ABOUT THIS TASK: Find the line that contains "Given: Click the search magnifier icon", then repeat it and each line after it to the end of the records, exactly.

Dataset entries
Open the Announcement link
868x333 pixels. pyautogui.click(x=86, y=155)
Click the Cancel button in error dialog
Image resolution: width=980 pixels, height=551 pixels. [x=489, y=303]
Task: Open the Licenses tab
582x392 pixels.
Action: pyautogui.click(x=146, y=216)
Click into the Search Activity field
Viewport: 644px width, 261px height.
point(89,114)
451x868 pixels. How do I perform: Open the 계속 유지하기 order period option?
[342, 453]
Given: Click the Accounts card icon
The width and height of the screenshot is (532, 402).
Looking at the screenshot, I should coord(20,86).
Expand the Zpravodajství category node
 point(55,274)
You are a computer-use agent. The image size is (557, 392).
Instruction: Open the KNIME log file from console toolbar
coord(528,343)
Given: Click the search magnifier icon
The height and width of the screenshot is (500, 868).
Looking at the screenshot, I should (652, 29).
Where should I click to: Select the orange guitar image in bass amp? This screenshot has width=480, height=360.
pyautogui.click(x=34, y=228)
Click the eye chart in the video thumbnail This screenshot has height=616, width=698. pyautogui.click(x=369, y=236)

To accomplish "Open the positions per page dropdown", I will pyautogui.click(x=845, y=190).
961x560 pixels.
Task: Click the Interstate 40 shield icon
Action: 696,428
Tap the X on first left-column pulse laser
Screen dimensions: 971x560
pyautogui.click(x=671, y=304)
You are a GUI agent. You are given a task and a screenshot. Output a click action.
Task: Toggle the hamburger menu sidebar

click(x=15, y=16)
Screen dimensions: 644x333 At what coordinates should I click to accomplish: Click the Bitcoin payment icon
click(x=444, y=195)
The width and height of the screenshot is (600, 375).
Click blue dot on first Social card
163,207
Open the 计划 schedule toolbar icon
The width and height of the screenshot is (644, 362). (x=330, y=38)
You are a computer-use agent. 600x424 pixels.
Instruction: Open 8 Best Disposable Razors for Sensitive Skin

FINISHED EXERCISE:
Given: Click the search magnifier icon
The height and width of the screenshot is (500, 868).
Looking at the screenshot, I should (652, 29).
Where should I click to: Select the orange guitar image in bass amp? This screenshot has width=480, height=360.
pyautogui.click(x=34, y=228)
Click the eye chart in the video thumbnail This screenshot has height=616, width=698. pyautogui.click(x=369, y=236)

To accomplish "Open the positions per page dropdown", I will pyautogui.click(x=845, y=190).
961x560 pixels.
Task: Click the Interstate 40 shield icon
Action: 696,428
Tap the X on first left-column pulse laser
Screen dimensions: 971x560
pyautogui.click(x=671, y=304)
You are a GUI agent. You are given a task and a screenshot. Output a click action.
Task: Toggle the hamburger menu sidebar

click(x=15, y=16)
Screen dimensions: 644x333 At what coordinates should I click to accomplish: Click the Bitcoin payment icon
click(x=444, y=195)
The width and height of the screenshot is (600, 375).
Click blue dot on first Social card
163,207
Open the 计划 schedule toolbar icon
The width and height of the screenshot is (644, 362). (x=330, y=38)
You are a computer-use agent. 600x424 pixels.
Instruction: Open 8 Best Disposable Razors for Sensitive Skin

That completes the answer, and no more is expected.